Current instruction tuning (IT) data quality evaluation relies predominantly on downstream LLM performance as an indirect proxy, but suffers from methodological flaws: nonstandardized and unreproducible hyperparameter configurations lead to contradictory quality judgments for identical datasets across different settings, severely undermining evaluation reliability. Method: This work systematically identifies nonstandardized hyperparameters as the primary source of data quality distortion in IT evaluation and advocates—first in the literature—that assessments must be anchored to fixed, reproducible training protocols. Using subsets of LIMA and Alpaca, we conduct controlled ablation experiments varying learning rate and batch size, and evaluate alignment performance via standardized LLM benchmarks. Contribution/Results: Empirical results demonstrate that altering only one hyperparameter (e.g., learning rate or batch size) can reverse relative data quality rankings. This study establishes a methodological benchmark for IT data evaluation and shifts the paradigm from experience-driven to protocol-driven assessment.

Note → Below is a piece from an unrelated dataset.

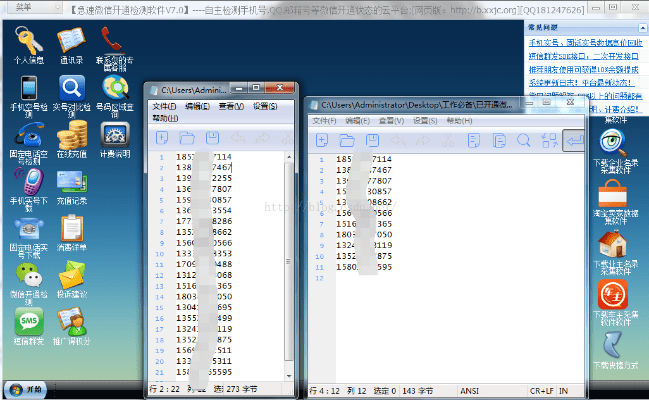Open 文件(F) menu in left editor

(163, 105)
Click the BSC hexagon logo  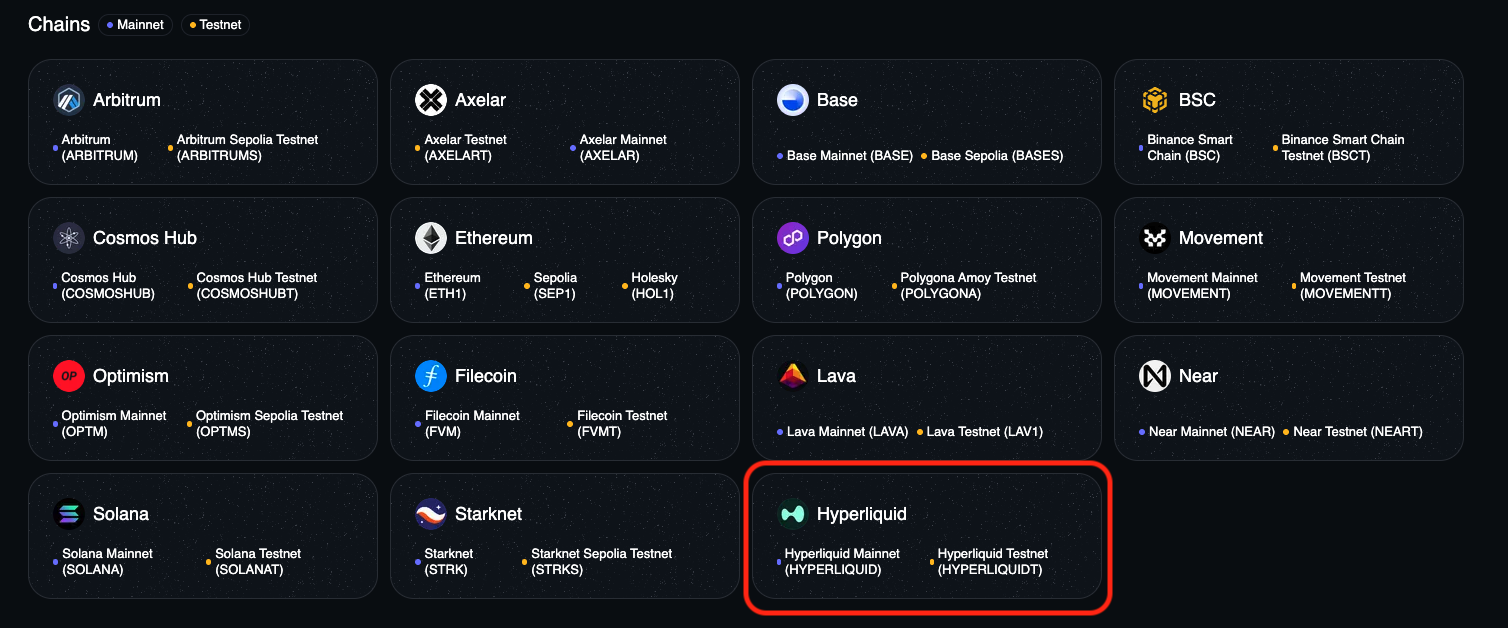tap(1155, 99)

Instruction tuning is crucial for adapting large language models (LLMs) to align with user intentions. Numerous studies emphasize the significance of the quality of instruction tuning (IT) data, revealing a strong correlation between IT data quality and the alignment performance of LLMs. In these studies, the quality of IT data is typically assessed by evaluating the performance of LLMs trained with that data. However, we identified a prevalent issue in such practice: hyperparameters for training models are often selected arbitrarily without adequate justification. We observed significant variations in hyperparameters applied across different studies, even when training the same model with the same data. In this study, we demonstrate the potential problems arising from this practice and emphasize the need for careful consideration in verifying data quality. Through our experiments on the quality of LIMA data and a selected set of 1,000 Alpaca data points, we demonstrate that arbitrary hyperparameter decisions can make any arbitrary conclusion.